> _Work order_
In these entries, tally the lines where "Toggle" occurs. Respond with only the count.

> _Data excerpts_
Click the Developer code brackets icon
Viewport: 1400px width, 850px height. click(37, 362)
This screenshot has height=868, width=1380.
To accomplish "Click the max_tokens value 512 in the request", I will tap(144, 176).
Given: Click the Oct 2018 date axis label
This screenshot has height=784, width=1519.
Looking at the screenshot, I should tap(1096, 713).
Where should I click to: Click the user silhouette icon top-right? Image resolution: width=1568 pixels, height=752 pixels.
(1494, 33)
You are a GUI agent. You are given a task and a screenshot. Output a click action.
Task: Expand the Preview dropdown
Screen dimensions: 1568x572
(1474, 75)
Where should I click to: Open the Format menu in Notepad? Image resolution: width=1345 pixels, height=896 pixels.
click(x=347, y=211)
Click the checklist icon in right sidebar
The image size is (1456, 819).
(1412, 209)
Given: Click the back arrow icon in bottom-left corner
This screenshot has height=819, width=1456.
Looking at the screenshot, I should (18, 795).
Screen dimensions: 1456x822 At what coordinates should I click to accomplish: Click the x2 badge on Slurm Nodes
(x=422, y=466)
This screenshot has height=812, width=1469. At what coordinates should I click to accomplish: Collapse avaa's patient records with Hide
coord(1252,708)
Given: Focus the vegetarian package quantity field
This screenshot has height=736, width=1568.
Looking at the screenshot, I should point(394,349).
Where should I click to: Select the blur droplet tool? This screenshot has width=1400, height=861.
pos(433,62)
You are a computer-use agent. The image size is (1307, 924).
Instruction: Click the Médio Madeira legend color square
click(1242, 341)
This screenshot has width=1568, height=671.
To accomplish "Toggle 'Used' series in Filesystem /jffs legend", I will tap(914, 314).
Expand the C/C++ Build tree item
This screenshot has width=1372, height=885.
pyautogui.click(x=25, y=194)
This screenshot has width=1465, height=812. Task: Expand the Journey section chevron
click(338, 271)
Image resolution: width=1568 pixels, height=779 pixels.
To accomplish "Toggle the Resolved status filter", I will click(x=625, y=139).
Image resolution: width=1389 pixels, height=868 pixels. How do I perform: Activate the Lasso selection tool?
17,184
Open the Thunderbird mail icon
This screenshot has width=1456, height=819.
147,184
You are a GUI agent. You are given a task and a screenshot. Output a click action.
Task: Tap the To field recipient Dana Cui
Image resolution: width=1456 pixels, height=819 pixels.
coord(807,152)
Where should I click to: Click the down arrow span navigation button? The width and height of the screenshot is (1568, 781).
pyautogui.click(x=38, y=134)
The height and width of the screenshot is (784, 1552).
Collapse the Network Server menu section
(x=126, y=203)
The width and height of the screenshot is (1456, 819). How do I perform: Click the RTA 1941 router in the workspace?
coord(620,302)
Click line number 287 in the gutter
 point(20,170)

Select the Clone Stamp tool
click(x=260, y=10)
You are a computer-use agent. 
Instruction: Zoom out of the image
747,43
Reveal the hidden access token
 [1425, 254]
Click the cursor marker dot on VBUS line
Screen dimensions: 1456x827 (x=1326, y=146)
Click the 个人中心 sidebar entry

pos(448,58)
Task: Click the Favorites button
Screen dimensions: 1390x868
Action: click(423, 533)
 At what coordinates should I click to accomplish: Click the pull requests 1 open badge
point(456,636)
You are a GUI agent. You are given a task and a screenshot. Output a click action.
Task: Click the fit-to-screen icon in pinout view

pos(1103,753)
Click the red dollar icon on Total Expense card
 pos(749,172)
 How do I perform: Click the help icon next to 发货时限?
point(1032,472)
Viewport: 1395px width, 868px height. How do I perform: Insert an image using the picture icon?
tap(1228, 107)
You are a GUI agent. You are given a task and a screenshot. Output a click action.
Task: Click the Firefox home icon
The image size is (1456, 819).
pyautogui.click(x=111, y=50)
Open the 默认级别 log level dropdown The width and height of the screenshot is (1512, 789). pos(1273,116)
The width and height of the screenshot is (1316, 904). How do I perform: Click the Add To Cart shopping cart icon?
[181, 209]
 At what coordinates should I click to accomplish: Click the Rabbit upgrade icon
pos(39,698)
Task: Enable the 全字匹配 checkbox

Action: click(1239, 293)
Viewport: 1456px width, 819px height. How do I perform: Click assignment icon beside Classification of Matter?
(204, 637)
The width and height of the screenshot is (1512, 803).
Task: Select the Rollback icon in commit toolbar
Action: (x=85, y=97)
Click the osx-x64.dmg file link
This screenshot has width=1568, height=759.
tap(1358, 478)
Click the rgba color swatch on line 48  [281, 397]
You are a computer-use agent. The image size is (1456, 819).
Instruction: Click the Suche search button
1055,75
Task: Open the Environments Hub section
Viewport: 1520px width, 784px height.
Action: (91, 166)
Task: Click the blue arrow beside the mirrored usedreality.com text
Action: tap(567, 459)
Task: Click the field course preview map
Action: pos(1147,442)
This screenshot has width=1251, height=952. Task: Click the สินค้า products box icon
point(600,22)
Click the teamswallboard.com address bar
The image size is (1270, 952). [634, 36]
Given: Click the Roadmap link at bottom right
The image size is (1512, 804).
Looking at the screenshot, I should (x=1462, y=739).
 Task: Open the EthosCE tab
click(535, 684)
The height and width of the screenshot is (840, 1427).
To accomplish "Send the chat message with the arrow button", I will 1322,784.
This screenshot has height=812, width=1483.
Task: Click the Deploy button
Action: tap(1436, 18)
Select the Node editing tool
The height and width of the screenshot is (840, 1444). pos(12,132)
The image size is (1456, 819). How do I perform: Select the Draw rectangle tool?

> _Output of the exercise_
2